Tasks to carry out >>
**1)** Answer these questions using the Auto Scaling article:
(a) What was the customer's initial choice for optimizing performance and controlling costs?
(b) Which cloud native services did the "pilot lighting" methodology use?
(c) What role did the writer hold with the customer?
**2)** Rewrite the stretch of the Auto Scaling article from "The customer engaged" through "an outside-the-box approach.", swapping "Cloud Architect" for "Solutions Architect".

Text passage >>
--- START ---
In this article

Auto Scaling refresher

A WWT customer, well along on their cloud journey, wanted to optimize performance for their thousands of users and keep ballooning infrastructure costs under control at the same time. The initial and obvious choice to achieve this goal was Amazon EC2 Auto Scaling.

Amazon EC2 Auto Scaling lets businesses maximize the benefits of the AWS cloud platform from multiple angles, offering better availability of instances across availability zones, fault tolerance and cost optimization. Auto Scaling ensures that a minimum set of active servers handles your organization's load, automatically shifting this number up and down as server demand fluctuates.

Auto scaling visual

WWT's customer explored ways to implement Amazon EC2 Auto Scaling natively and quickly discovered that both developer and infrastructure teams would have to do a significant amount of extra work to ensure Auto Scaling was implemented in accordance with certain company requirements. This heavy workload made them question whether Auto Scaling servers in the cloud would actually save any money.

WWT's cloud experts

The customer engaged me, their embedded WWT Cloud Architect, at this point. WWT has played an integral role in this customer's cloud efforts from early on, working hand in hand to resolve many issues over the years. For this latest problem, I wanted to use an outside-the-box approach.

The solution? An innovative "pilot lighting" methodology that leveraged cloud native services such as Lambda, SNS and Cloudwatch to enhance native Auto Scaling. This approach would allow the customer to reap the cost saving benefits they sought without the need for extra development and infrastructure work.

But before we dive into the details of my solution, we need to understand the challenges that prompted the customer to engage WWT in the first place.
--- END ---
Data >>
--- START ---
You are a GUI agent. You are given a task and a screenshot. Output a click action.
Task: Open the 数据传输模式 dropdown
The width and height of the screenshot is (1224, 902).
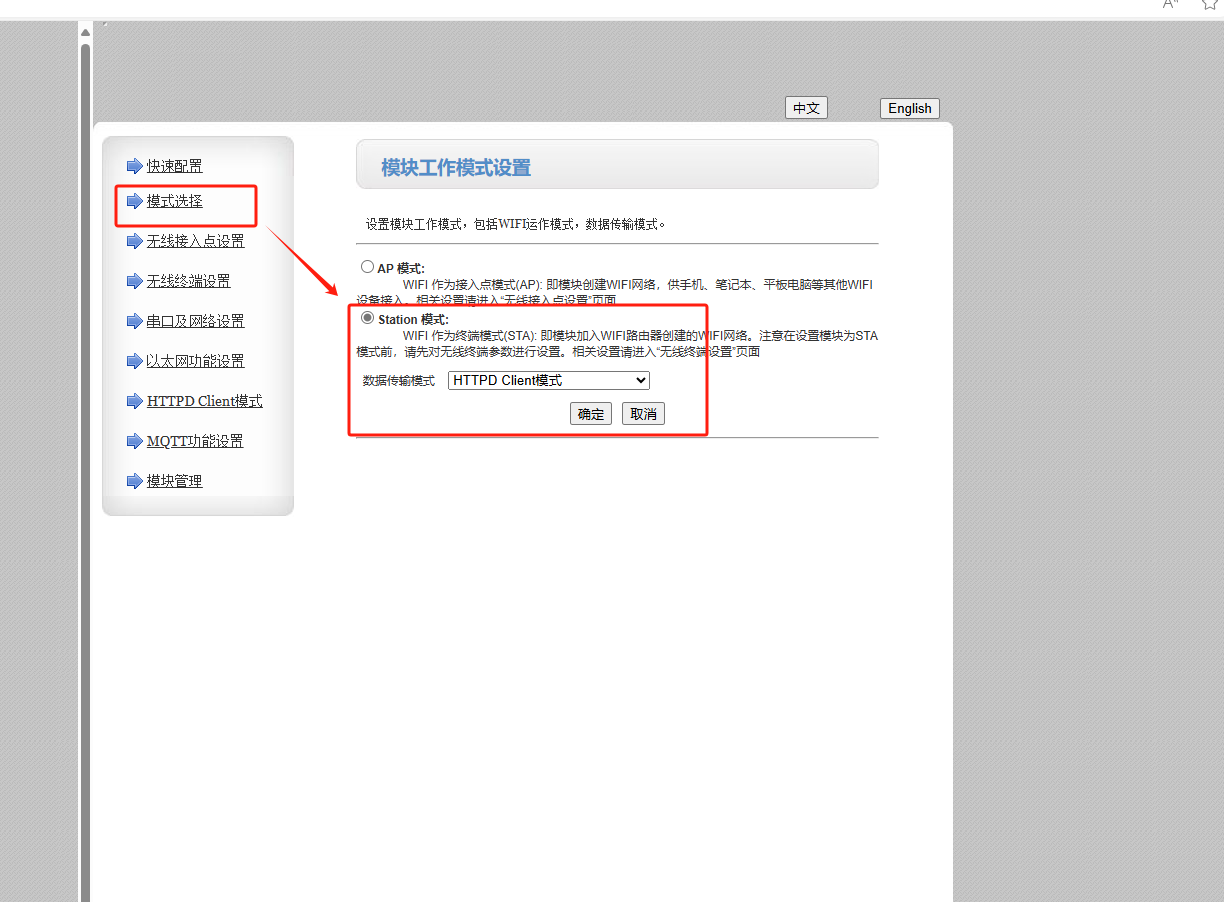click(x=549, y=380)
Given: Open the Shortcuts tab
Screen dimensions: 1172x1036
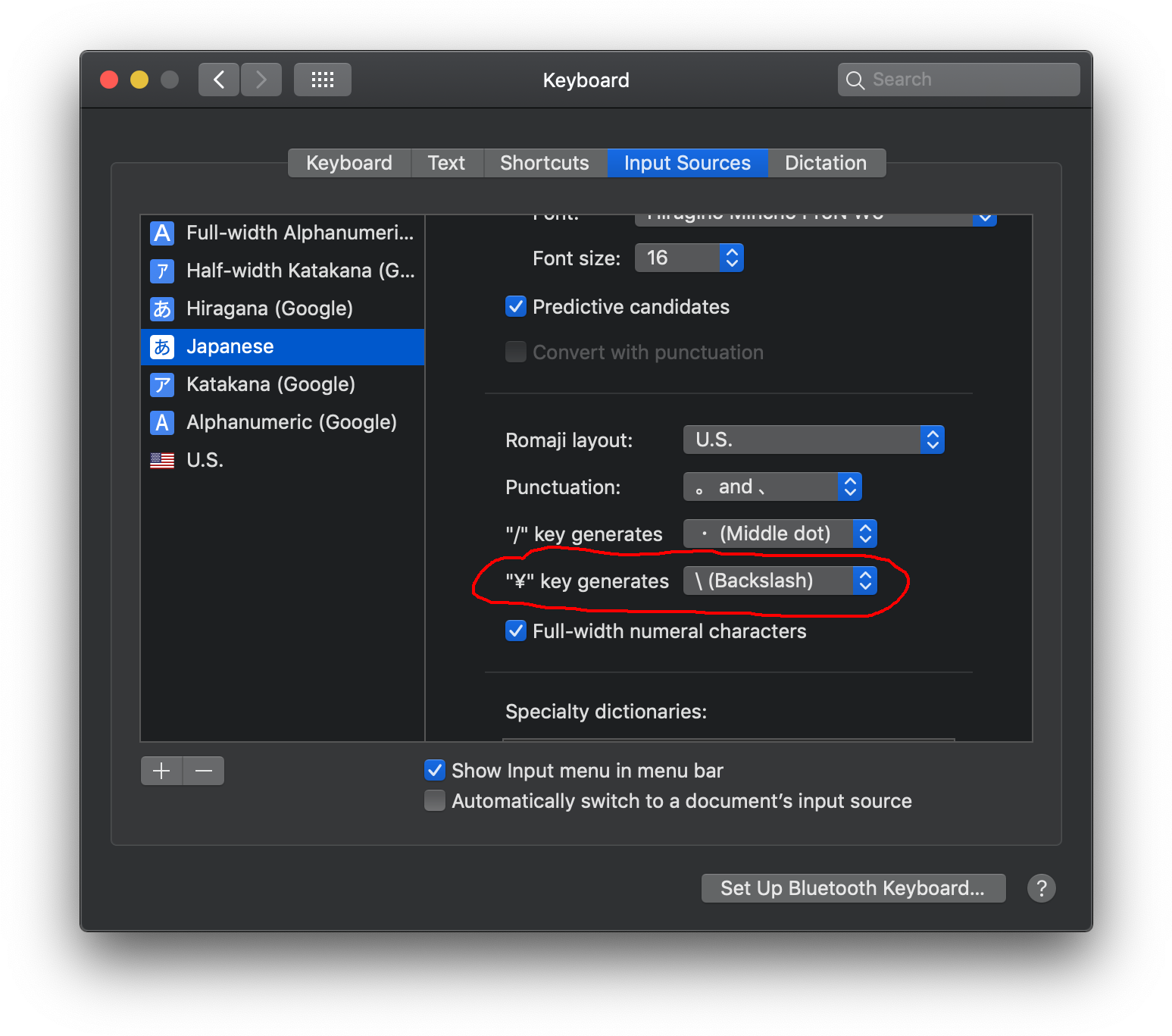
--- END ---
The answers >>
**1)**
(a) Amazon EC2 Auto Scaling
(b) Lambda, SNS and Cloudwatch
(c) Embedded WWT Cloud Architect

**2)**
The customer engaged me, their embedded WWT Solutions Architect, at this point. WWT has played an integral role in this customer's cloud efforts from early on, working hand in hand to resolve many issues over the years. For this latest problem, I wanted to use an outside-the-box approach.